Мама тоже работала на заводе — плела и плела на своём станочке металлосетку для воздушных фильтров; продавщиц и прочих из сферы обслуживания не уважала.

Точные науки Аркадию давались плохо, да он и не особо стремился их постигать. На уроках труда был вялый и равнодушный. С неохотой участвовал на физкультуре в командных играх, зато с удовольствием бегал, прыгал, подтягивался, отжимался. Хотя крепким не становился — скорее, гибким.

В их городе жили съехавшиеся из разных мест огромного Союза. Были и блондины, и смуглые, рыжие, монголистые.

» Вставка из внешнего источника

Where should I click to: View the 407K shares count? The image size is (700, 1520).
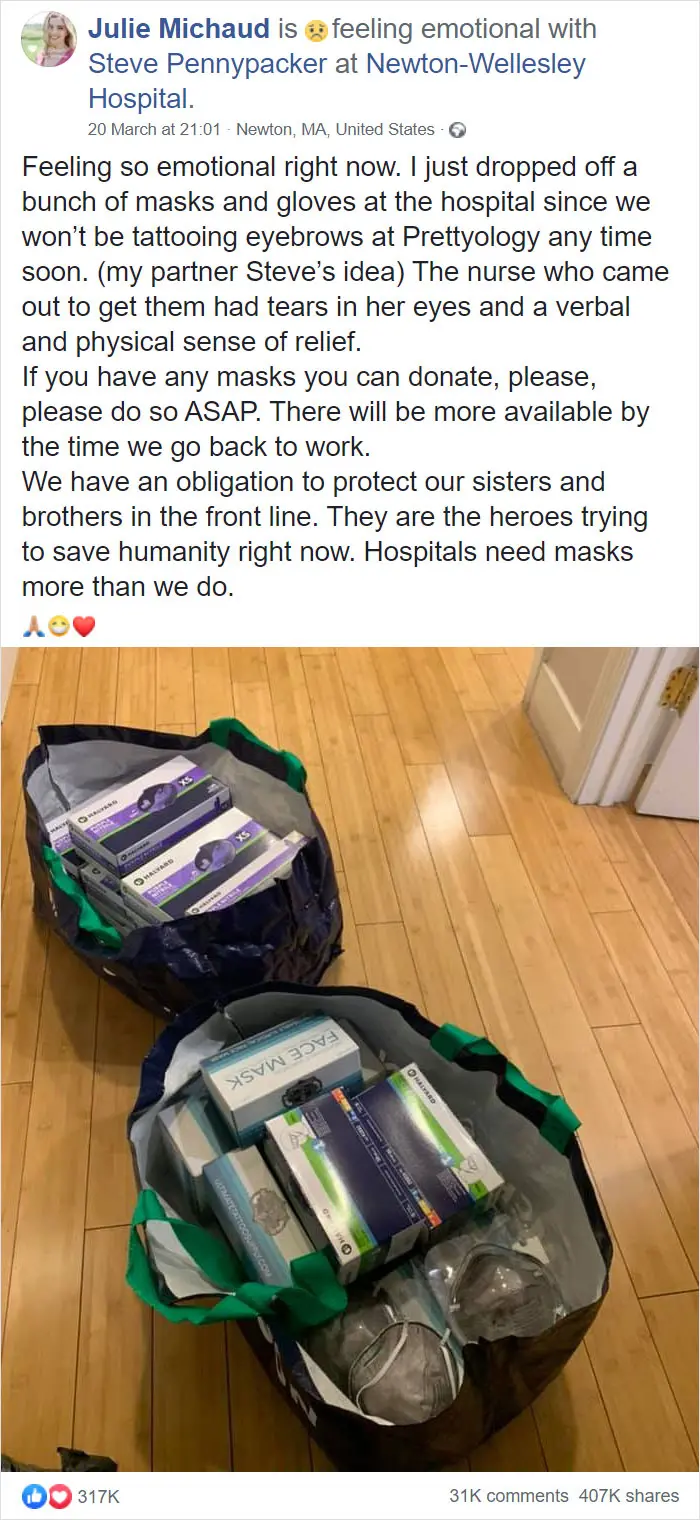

Многие переженились, и их дети часто имели очень странную внешность. Но всех объединяло нечто такое, что сразу указывало: это уральцы. У Аркадия этого «нечто» не было. Пацаны, да и девчонки — девчонки, кстати, особенно — с детского сада воспринимали его как чужака. Презрение девчонок ранило сильнее пацанских тычков и подножек.